[Work item] What lines below contain the word "screenshot"? Please pull each one out.

Collected data entries:
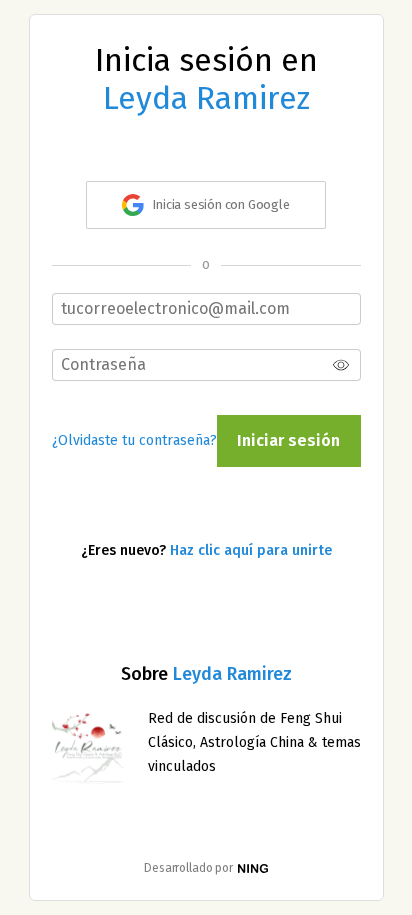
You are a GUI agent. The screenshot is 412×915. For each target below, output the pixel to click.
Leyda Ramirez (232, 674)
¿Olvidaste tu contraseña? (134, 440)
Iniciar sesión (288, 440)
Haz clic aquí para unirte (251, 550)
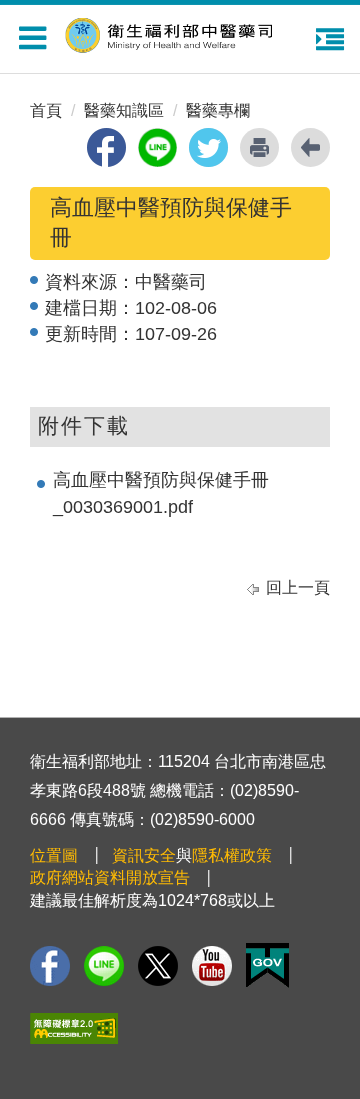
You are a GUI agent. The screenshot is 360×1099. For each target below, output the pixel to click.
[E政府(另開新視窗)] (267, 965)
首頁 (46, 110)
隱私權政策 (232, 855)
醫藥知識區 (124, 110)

[Final answer]
You are a GUI agent. The screenshot is 412×915. For each target below, output the pixel to click.
You are a GUI agent. The screenshot is 360×1099. For each target below, output the pixel to click.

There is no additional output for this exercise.